O Globo
O cientista social Fábio Kerche, professor
da Universidade Federal do Estado do Rio de Janeiro (UNIRIO), publica no novo
número da revista Insight Inteligência um interessante artigo analisando as
semelhanças entre o sistema de justiça brasileiro e o dos Estados Unidos que
levam ao incentivo de um procurador-geral da República mais condescendente,
como temos hoje Augusto Aras, e processo semelhante que aconteceu nos
Estados Unidos com relação ao promotor responsável por acusar o presidente de
lá.
Em ambos os casos, ressalvando as profundas diferenças entre os modelos,
Fabio Kerche constata que os políticos, da situação e da oposição,
apoiaram que o promotor encarregado de processar os presidentes tivesse menos autonomia
do que em outros momentos da história recente desses países. “Altas doses de
autonomia parecem ser um risco que os políticos nem sempre estão
dispostos a apostar”, ressalta.
Se nos Estados Unidos o divisor de águas para a aprovação de mais autonomia
para o promotor ad hoc foi Watergate, diz ele, para a limitação dessa
independência, pouco mais de 20 anos depois, foi o escândalo Monica Lewinsky
durante o governo de Bill Clinton, que chegou a resultar na aprovação do
impeachment do presidente na Câmara dos deputados, revertida no Senado.
No Brasil, o ponto de inflexão foi a escolha do procurador-geral da República
de uma lista tríplice feita em votação no Ministério Público. Nos governos
petistas, essa prática foi adotada, e também no de Temer, resultando em
procuradores mais dependentes de seus próprios pares do que do Executivo. Basta
ver a atuação dos procuradores-gerais nos governos petistas durante o mensalão.
No governo de Bolsonaro, assim como no de Fernando Henrique, que definiu
Geraldo Brindeiro como uma “escolha técnica”, Augusto Aras foi escolhido fora
da lista tríplice.
O pressuposto da democracia de que a oposição de hoje pode ser o governo de
amanhã, analisa Fabio Kerche, gera incentivos de restringir a autonomia
daqueles que poderiam desestabilizar o governo, numa espécie de “seguro
político reverso”. Em outras palavras, : um promotor independente acusando o
presidente, do ponto de vista da oposição, pode ser vantajoso a curto
prazo.

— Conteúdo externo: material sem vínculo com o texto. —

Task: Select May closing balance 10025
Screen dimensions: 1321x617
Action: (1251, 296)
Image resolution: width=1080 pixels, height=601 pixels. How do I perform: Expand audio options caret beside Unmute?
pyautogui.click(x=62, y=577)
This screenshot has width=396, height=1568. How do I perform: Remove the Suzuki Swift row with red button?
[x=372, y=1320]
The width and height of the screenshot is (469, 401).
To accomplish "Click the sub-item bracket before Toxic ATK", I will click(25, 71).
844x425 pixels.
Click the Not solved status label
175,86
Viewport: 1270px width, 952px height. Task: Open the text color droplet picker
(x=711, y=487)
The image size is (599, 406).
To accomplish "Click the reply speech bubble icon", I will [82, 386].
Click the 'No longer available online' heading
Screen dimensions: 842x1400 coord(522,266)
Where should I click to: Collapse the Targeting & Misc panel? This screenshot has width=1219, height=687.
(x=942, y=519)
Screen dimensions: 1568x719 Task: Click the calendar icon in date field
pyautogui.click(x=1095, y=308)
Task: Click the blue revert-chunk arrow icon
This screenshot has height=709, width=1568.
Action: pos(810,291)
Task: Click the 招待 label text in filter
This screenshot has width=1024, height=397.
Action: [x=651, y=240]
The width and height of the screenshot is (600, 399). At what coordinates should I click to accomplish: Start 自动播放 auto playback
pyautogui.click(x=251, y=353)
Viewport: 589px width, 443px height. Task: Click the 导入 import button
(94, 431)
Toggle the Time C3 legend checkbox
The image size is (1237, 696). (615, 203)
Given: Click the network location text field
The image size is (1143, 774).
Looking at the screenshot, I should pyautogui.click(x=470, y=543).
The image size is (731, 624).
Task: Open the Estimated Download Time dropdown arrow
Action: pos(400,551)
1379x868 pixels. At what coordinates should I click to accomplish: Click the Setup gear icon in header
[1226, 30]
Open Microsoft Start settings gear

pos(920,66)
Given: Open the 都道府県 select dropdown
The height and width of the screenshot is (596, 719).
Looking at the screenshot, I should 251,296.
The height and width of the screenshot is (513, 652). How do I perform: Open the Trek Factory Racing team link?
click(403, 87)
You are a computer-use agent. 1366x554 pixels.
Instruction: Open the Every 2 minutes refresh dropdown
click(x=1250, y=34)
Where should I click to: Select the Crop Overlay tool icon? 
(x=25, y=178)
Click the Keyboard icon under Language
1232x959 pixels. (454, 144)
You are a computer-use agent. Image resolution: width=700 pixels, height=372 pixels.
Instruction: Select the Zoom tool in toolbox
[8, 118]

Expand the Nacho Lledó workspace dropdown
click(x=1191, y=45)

A questão é que quando a oposição ganhar as eleições, ela também
pode ter um promotor independente acusando e cobrando o presidente apoiado por
eles.
Embora as diferenças nos sistemas de justiça dos Estados Unidos e do Brasil
sejam significativas, o cientista social Fabio Kerche diz que é possível comparar
o poder de acusar judicialmente o presidente nas mãos da PGR e do promotor
independente. “Nos dois países, decisões politicas tomadas em momentos
específicos reforçaram a autonomia desses atores. O independent
counsel, função criada após o escândalo do Watergate, e o procurador-geral da
Republica durante as gestões do PT, se assemelham em algum sentido. Ambos são
encarregados de processar o presidente e foram protegidos institucionalmente da
interferência do Executivo, sendo passíveis de demissão sob
circunstâncias extraordinárias”.
As consequências dessa experiência institucional também se assemelham, analisa
Fabio Kerche. Nos dois países, os políticos parecem ter entendido
que o custo político de manter um promotor incontrolável supera os benefícios.
Esse entendimento não se restringe apenas às partes que apoiam o governo.
Tanto nos Estados Unidos quanto no Brasil- mais explicitamente no primeiro que
no segundo - os políticos de diferentes colorações partidárias, da
situação e da oposição, abriram mão do modelo que previa um promotor autônomo
com poder de acusar o presidente, os ministros e membros do parlamento. Assim
como o promotor independente dos Estados Unidos depois do escândalo politico do
governo Clinton, o Brasil também reduziu o grau de independência do PGR depois
dos escândalos políticos nas administrações petistas. “Tanto aqui como lá, essa
decisão foi fruto de um cálculo politico racional que uniu políticos de
diferentes partidos. Ninguém gosta de ser controlado”, conclui Fabio Kerche na
revista Insight Inteligência. Kerche não aborda, mas o mesmo acontece com
a união política suprapartidária contra a Lava-Jato e o ex-juiz Sérgio Moro.